TiredOldCrow t1_iuzp1y3 wrote on November 4, 2022 at 5:00 AM

I appreciate that the legendary "fast inverse square root" code from Quake 3 gets produced verbatim, comments and all, if you start with "float Q_rsqrt".

float Q_rsqrt( float number )
{
	long i;
	float x2, y;
	const float threehalfs = 1.5F;

	x2 = number * 0.5F;
	y  = number;
	i  = * ( long * ) &amp;y;                       // evil floating point bit level hacking
	i  = 0x5f3759df - ( i &gt;&gt; 1 );               // what the fuck? 
	y  = * ( float * ) &amp;i;
	y  = y * ( threehalfs - ( x2 * y * y ) );   // 1st iteration
//	y  = y * ( threehalfs - ( x2 * y * y ) );   // 2nd iteration, this can be removed

	return y;
}

I'm interested in how practical it will be for a motivated attacker to poison a code generation models with vulnerable code. Also curious to what extent these models produce code that only works with outdated and vulnerable dependencies -- a problem you'll also run into if you naively copy old StackOverflow posts. I've recently been working on threat models in natural language generation, but it seems like threat models in code generation are also going to be interesting.

Edit: Not John Carmack!

ClearlyCylindrical t1_iv0d7hp wrote on November 4, 2022 at 10:36 AM

the q_rsqrt being produced verbatim is probably due to identical code existing in many areas of the training data.

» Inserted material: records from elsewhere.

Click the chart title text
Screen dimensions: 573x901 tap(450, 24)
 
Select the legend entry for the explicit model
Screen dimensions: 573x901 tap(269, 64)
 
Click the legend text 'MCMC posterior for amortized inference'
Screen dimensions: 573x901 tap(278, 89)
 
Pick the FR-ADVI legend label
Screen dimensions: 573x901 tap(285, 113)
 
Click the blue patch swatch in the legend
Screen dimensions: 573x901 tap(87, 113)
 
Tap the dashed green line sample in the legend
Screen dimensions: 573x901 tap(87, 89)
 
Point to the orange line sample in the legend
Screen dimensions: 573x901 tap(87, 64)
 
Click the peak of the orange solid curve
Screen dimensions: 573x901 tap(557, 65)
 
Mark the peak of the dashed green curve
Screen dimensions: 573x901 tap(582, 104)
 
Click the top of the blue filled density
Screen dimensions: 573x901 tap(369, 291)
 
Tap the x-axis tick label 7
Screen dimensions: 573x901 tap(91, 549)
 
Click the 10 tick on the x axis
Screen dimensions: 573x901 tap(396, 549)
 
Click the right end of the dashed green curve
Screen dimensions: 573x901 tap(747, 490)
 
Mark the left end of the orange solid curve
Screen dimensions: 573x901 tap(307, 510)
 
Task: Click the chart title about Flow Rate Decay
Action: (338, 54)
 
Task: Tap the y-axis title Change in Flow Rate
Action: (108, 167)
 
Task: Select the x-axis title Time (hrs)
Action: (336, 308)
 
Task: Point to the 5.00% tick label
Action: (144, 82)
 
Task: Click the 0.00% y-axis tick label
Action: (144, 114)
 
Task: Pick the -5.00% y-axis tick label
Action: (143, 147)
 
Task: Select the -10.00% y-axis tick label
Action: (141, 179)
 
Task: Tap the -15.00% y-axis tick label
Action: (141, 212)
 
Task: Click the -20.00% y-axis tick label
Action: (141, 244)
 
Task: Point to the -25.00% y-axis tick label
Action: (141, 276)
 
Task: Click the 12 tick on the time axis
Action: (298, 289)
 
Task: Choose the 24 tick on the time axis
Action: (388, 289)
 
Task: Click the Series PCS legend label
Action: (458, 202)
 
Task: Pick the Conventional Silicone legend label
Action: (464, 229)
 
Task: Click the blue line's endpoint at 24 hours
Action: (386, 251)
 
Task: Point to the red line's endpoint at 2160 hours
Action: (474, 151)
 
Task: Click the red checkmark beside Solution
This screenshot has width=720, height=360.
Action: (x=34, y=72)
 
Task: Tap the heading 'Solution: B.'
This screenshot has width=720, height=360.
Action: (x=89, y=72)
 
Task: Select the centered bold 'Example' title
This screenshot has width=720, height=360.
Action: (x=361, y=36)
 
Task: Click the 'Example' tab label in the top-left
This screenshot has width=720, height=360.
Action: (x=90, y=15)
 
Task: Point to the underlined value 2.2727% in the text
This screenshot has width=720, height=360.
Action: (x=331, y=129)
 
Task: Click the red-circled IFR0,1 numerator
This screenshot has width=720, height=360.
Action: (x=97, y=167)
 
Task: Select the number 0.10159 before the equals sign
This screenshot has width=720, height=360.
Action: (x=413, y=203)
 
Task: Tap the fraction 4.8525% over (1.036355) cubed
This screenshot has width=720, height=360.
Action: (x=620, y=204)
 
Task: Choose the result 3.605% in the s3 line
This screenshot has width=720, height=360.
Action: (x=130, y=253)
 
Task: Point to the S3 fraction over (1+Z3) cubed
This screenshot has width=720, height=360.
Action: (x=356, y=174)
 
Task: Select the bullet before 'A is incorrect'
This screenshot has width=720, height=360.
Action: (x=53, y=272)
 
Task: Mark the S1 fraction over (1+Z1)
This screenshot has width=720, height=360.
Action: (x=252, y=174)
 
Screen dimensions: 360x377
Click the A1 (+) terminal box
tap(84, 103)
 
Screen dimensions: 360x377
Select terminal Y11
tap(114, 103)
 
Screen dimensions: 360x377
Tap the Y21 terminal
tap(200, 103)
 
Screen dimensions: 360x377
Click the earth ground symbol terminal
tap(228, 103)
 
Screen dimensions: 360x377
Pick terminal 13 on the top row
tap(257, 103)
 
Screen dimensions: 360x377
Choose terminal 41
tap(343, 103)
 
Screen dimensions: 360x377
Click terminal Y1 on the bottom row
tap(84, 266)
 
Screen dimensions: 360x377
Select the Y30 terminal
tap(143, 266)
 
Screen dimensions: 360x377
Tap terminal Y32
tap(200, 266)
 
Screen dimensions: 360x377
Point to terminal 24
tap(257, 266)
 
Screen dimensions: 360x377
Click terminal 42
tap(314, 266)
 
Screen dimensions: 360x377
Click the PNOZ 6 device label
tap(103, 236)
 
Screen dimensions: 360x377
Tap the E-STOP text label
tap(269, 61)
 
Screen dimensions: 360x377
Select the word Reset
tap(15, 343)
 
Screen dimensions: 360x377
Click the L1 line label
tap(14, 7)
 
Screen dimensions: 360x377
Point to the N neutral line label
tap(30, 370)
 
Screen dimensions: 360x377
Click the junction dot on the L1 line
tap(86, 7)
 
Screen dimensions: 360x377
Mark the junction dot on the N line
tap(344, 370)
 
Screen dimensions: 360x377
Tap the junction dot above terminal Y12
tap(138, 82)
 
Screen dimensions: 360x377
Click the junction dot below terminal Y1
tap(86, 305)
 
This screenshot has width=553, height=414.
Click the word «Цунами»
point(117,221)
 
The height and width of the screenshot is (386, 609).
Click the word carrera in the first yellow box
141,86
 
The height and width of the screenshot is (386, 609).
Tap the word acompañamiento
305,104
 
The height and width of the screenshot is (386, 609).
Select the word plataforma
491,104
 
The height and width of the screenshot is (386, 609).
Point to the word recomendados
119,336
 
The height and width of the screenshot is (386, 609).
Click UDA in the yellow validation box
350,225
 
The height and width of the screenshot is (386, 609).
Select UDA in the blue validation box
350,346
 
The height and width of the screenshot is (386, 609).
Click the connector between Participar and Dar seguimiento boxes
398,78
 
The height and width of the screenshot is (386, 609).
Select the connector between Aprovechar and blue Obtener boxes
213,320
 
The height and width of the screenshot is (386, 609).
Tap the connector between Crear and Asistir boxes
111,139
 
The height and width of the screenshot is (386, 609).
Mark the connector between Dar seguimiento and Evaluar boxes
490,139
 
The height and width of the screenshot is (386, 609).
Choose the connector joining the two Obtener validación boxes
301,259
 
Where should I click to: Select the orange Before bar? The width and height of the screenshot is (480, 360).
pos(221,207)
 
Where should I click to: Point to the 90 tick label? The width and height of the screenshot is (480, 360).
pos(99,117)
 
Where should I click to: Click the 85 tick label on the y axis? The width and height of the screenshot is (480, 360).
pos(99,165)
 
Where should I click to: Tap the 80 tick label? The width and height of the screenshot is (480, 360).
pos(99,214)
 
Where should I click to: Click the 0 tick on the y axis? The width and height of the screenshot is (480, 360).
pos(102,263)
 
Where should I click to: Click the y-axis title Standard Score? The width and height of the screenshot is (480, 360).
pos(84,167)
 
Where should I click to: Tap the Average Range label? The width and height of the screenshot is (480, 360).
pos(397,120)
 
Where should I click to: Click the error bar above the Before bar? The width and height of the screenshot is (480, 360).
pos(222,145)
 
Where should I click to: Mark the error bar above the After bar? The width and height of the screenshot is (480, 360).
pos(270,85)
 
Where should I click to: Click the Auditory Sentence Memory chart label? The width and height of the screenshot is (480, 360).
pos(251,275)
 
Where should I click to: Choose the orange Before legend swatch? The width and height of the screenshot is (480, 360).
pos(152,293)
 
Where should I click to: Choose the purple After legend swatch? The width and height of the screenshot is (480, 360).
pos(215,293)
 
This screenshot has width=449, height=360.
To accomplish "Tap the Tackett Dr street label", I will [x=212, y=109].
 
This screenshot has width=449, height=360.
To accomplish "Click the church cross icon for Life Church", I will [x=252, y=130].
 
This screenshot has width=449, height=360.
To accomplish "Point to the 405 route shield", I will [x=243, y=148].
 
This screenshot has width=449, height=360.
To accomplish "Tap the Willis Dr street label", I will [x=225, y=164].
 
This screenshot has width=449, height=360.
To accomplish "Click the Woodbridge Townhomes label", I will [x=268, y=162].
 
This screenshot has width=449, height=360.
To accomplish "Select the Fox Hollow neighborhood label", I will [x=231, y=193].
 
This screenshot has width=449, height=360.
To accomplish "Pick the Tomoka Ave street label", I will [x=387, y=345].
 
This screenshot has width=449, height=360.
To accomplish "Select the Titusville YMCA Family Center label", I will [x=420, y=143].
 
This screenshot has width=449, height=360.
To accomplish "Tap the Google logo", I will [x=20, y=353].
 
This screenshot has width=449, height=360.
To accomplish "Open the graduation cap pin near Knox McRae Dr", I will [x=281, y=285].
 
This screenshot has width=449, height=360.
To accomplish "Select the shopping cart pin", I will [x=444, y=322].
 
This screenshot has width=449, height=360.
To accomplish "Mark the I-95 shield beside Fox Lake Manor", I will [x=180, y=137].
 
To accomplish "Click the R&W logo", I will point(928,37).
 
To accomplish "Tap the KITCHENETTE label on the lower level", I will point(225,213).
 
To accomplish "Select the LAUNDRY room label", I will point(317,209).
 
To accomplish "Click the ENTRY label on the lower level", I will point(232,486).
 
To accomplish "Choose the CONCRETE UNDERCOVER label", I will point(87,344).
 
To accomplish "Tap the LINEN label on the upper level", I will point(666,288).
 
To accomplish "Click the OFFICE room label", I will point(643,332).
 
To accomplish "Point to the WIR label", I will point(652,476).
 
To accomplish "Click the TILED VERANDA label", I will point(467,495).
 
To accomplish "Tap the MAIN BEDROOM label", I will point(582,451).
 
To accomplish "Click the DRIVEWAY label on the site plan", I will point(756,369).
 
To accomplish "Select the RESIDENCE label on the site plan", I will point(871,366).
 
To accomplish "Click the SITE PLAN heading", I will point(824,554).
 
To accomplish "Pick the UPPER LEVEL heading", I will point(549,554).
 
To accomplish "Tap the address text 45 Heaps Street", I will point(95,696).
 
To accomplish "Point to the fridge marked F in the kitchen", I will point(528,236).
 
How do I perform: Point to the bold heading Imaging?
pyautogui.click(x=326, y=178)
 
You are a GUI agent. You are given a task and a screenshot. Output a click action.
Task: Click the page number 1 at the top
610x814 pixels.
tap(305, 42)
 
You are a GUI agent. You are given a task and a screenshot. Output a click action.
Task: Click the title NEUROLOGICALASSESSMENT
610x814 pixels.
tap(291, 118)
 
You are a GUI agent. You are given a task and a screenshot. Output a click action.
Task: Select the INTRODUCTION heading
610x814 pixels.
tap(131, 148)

dojoteef t1_iv0hfoe wrote on November 4, 2022 at 11:25 AM

Slightly off-topic: I'm a huge John Carmack fan, but he isn't the author of that code. It's just part of engine code that his company released for the game Quake 3 Arena. For details, check out:

https://www.beyond3d.com/content/articles/8/

TiredOldCrow t1_iv0s1bg wrote on November 4, 2022 at 1:02 PM

Great read, thanks for that. Updated the comment.